Our journey around the Big Island takes us east to Hawaii Volcanoes National Park, where the terrain ranges from lush rainforest to solid rock. One of the easy sights to see is the Thurston Lava Tube, where the entrance is overgrown and an excellent example of how eventually even rock can serve as the home to a wide variety of flora.
If we continue our journey and head east through Hilo and then north, we’ll find ourselves in more lush backcountry. Here there are small housing developments, ranches, and farms. As you can see, some of the neighbors can be quite inquisitive. We met these guys at a house we rented for a week. While they didn’t stop by to visit each day, they did drop in periodically. Fortunately, there’s a fence that keeps them from wandering too far afield.
The last stop on our tour is nearly where we started.
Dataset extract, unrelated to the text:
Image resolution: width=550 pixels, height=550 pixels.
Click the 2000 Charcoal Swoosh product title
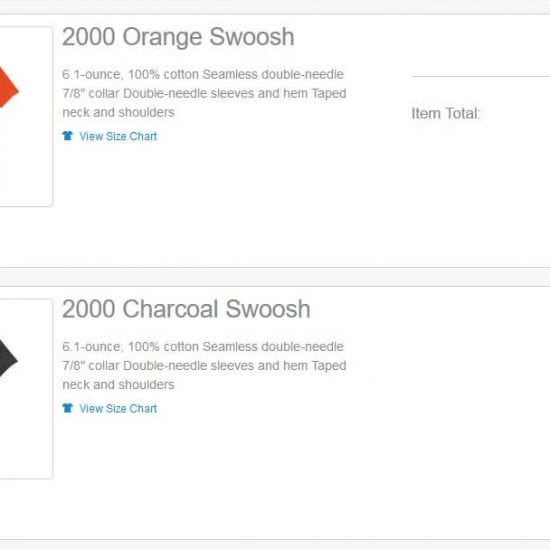coord(186,309)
This is near the little village of Lapahoehoe. I first heard about Lapahoehoe from a friend who told me it was a “must see.” They were right. The waters here are stunning, the landscaping more shades of green than you can imagine, and the trade winds a constant delight. It’s hard to believe that on April 1, 1946 a schoolhouse in Lapahoehoe was inundated by a tsunami that killed twenty students and four teachers. At the park, a monument stands to commemorate the loss.
So, now you know the Big Island of Hawaii is more than just one volcano. Nobody knows how long Kilauea will continue to spew lava and ash. There may be more violent events in store, or the activity may simply subside. Only time will tell.